L’art pariétal de la grotte d’Altamira

Publié en ligne le 10 décembre 2023 - Esprit critique et zététique -
Extrait de De ongelovige Thomas heeft een punt. Een Hanleiding voor kritisch denken (écrit en néerlandais), Éd. Houtekiet, 2011 (Thomas le sceptique a raison. Un manuel pour penser de façon critique).

Traduction des pages 28 à 31 pour Science et pseudo-sciences faite par Jacques Van Rillaer.

Les intertitres sont de la rédaction de Science et pseudo-sciences.

Les innombrables exemples de la crédulité humaine montrent que nous avons besoin de davantage de scepticisme. Mais parfois la pensée sceptique et critique s’avère excessive, de sorte qu’il nous arrive de rejeter des déclarations correctes. Pour cela, il est très instructif d’étudier des exemples historiques. Ainsi Don Marcelino Sanz de Sautuola ne fut cru par personne lorsqu’il publia en 1880, avec le professeur Juan Vilanova y Piera de l’université de Madrid, un texte dans lequel il annonçait avoir découvert des dessins et des peintures dans une grotte à Altamira (nord de l’Espagne).

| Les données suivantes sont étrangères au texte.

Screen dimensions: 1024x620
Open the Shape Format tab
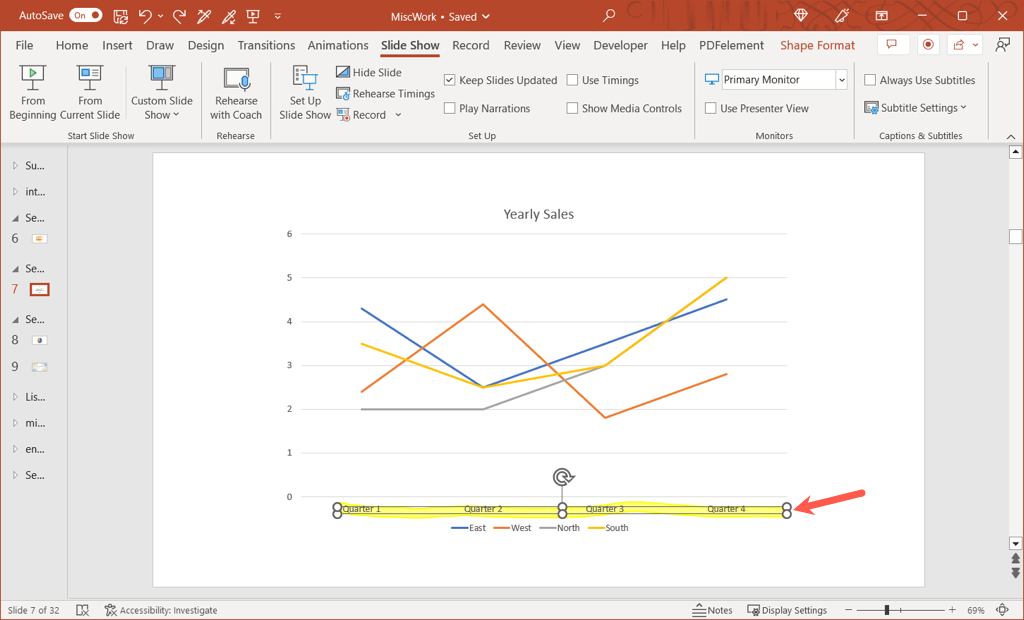tap(817, 45)
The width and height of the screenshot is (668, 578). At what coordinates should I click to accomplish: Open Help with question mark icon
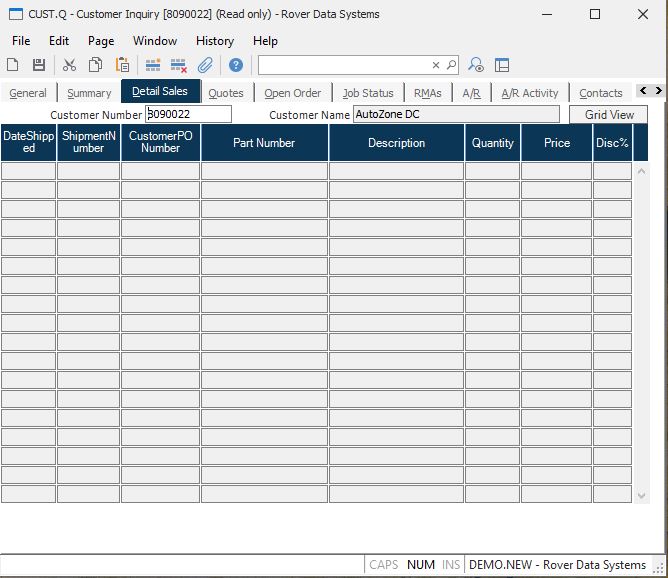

La découverte des peintures de la grotte d’Altamira

De Sautuola était un archéologue amateur, propriétaire du terrain où se trouvait la grotte. En 1878, il avait visité l’Exposition universelle de Paris et avait alors été fasciné par une exposition d’outils préhistoriques trouvés en France. À son retour, il se mit à explorer les grottes de la région dans l’espoir de découvrir des traces de présence humaine à l’époque préhistorique. Il avait déjà exploré la grotte d’Altamira, mais n’avait rien trouvé de particulier. En novembre 1879, il renouvela sa visite. Son attention se dirigeait sur le sol : peut-être s’y trouvait-il des outils, des haches ou des perles. Sa fille Maria, âgée de douze ans, l’accompagnait. À un moment, elle regarda vers le plafond et vit des dessins de bisons. Lorsque de Sautuola regarda la scène, il fut abasourdi. Sur une longueur d’une vingtaine de mètres étaient peints plusieurs bisons, presque grandeur nature, incroyablement expressifs et détaillés. De Sautuola déclara par la suite qu’il avait ri de l’absurdité de la situation : ce qu’il espérait trouver était juste au-dessus de sa tête tandis qu’il regardait vers le sol. Mais il fut aussi profondément ému par la qualité artistique de ce qu’il voyait. Gregory Curtis, dans un beau livre sur l’art préhistorique [1], écrit : « Ce jour-là de novembre 1879, où Marcelino Sanz de Sautuola resta sans voix sous le plafond peint de la grotte d’Altamira, ce fut, pour autant que nous sachions, la première fois qu’un artiste de l’âge de pierre bouleversa une personne moderne. »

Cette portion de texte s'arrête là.